“Se l’obiettivo era eliminare le sacche di precariato che infarciscono il sistema Italia, beh non soltanto questo governo non l’ha centrato, rischiando di eliminare i precari piuttosto che il precariato, ma in queste ore sta riuscendo a fare di più e di peggio: sta riuscendo, è quasi riuscito cioè, ad eguagliare il primato di Renzi con la cosiddetta riforma della Buona Scuola, trasformando il famoso Decreto Dignità in un boomerang per i lavoratori e le loro famiglie”. Lo dichiara il vicepresidente del Consiglio regionale della Campania, Ermanno Russo.

“Un anno in meno di proroghe per i contratti a termine, maggior carico contributivo per l’imprenditore sui rinnovi, reintroduzioni delle causali e il conseguente timore per le imprese di incorrere in contenziosi che trasformino, nel caso di motivazioni contestate davanti al giudice, assunzioni a tempo in contratti a tempo indeterminato. Ciò procurerà un disagio non indifferente agli imprenditori, che appaiono sempre più impauriti da queste misure, drastiche e perentorie, a fronte di un cuneo fiscale che non viene per niente toccato, pur essendo a detta di tutti il vero nocciolo della questione”, prosegue Russo.

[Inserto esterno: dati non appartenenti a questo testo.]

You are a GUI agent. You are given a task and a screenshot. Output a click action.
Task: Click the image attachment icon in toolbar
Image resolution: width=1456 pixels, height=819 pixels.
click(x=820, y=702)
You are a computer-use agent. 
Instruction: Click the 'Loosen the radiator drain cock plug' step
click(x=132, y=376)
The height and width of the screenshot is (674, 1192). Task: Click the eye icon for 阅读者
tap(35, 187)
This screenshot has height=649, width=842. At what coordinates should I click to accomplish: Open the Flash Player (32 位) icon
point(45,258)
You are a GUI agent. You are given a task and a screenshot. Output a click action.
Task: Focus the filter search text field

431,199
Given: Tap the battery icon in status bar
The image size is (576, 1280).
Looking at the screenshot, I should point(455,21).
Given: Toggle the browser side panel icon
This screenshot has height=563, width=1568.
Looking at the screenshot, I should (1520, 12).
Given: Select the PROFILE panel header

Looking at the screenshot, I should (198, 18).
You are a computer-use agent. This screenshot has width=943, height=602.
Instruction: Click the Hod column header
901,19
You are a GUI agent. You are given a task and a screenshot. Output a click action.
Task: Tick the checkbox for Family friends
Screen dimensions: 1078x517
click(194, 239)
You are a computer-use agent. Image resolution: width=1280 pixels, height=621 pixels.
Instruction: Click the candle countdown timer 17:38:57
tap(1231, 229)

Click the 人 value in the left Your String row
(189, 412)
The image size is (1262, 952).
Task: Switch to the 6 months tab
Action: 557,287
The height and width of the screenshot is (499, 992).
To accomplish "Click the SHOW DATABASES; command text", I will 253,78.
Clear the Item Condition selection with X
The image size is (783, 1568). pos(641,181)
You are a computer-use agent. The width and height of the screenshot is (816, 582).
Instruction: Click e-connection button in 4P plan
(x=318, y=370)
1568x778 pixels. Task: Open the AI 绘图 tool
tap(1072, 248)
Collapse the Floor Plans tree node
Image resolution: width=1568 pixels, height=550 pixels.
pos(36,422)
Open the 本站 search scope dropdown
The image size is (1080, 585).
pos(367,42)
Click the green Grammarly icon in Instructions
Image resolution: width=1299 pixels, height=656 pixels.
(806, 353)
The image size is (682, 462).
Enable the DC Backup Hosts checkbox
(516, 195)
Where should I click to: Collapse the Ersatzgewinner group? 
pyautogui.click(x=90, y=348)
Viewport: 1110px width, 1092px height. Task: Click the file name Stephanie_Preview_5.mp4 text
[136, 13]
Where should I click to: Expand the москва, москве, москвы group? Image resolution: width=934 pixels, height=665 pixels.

“Se non fosse pericoloso questo decreto sarebbe grottesco e ridicolo, invece rischia di rivelarsi un drammatico boomerang per tante famiglie che sbarcano il lunario con contratti a termine. È chiaro che il precariato va combattuto e possibilmente ridotto all’osso ma servono interventi chirurgici, non sommari ed ideologici. Se manca una visione complessiva del problema occupazionale, difficilmente ci sarà una risposta all’esigenza dei cittadini. Questo Governo insegue spot mediatici e non la soluzione dei problemi. Il Decreto Dignità di Di Maio finirà per scontentare tutti, più e peggio della Buona Scuola di Renzi”, conclude Ermanno Russo.